====== Bacaan
SUKABUMI, KORANSATU.ID – Sertifikat lahan yang sudah di terima oleh para petani tersebut terletak di objek Hak Guna Usaha (HGU) PT Halimun, Kecamatan Warungkiara.
Ketua DPC Diaga Muda Indonesia Kab Sukabumi, Dewex Sapta Anugrah, menyampaikan, bahwa apa yang terjadi hari ini di Kecamatan Warungkiara merupakan pengkhianatan yang dilakukan oleh pihak BPN kepada para petani.
“Seharusnya BPN dan pihak terkait bekerja dengan benar, terlebih program sertifikasi lahan objek Tora tersebut merupakan program Pemerintah Presiden Jokowi,” kata Dewek kepada wartawan. Di Sekretariat Diaga Muda Kab Sukabumi Jl Raya Kadupugur, Cicantayan, Sabtu (23/1/2021)
Menurut Dewex, HGU PT Halimun merupakan salah satu objek Tora di Kab Sukabumi. Bila dicermati bersama, bahwa proses yang terjadi hari ini merupakan lalai dan abainya pihak BPN kepada objek pokok masalah yang terjadi di kawasan tersebut.
“Seharusnya BPN melakukan pendataan dengan benar, agar penerima dari program pemerintah tersebut adalah benar-benar para petani penggarap yang tidak bertanah. Dan kita melihat jika apa yang terjadi hari ini BPN melaksanakan kebijakan dengan keputusan yang tergesa-gesa dan cenderung kejar target,” imbuhnya
Lebih lanjut Dewex mengatakan, jika melihat petunjuk teknis pada tahapan tahun 2019, dalam program redistribusi tanah tora tersebut ada tahapan yang tidak dilakukan dengan baik oleh pihak BPN.
Diduga telah mengabaikan prinsip-prinsip dasar dalam melaksanakan reforma agraria, yakni prinsip keadilan, akses kepada masyarakat, prinsip sengketa, kesejahteraan dan kemakmuran, serta keberlanjutan.
“Merujuk pada surat yang dilayangkan oleh DPW SPI Jawa Barat tertanggal 22 Januari 2020 no 05/B/DPC-SPI/1/2020. Alangkah baiknya BPN, Dinas Pertanahan dan Tata Ruang, serta DPRD komisi I Kab Sukabumi agar segera melakukan evaluasi penuh atas apa yang terjadi saat ini,” tegas Dewex.
Tidak hanya itu, lanjut dewex, proses pelaksanaan yang dilakukan oleh BPN dalam melaksanakan program redistribusi tersebut, yang dititik beratkan melalui FPPW terkesan tidak objektif dan diduga ada upaya polarisasi yang dilakukan oleh pihak BPN dengan FPPW.
============
*Tugas*.
Menurut bacaan di atas, di mana letak lahan yang sertifikatnya sudah diterima para petani? Mohon jawab dengan satu kalimat.
====== Data
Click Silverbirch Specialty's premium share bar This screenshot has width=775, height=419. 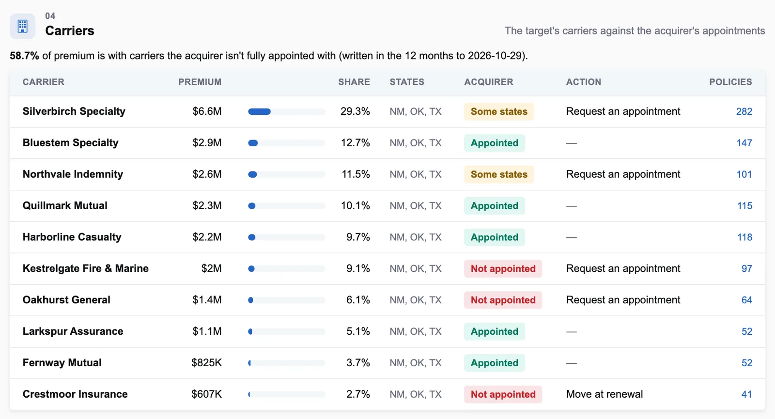[286, 111]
============
*Hasil*.
Lahan tersebut terletak di objek Hak Guna Usaha (HGU) PT Halimun, Kecamatan Warungkiara.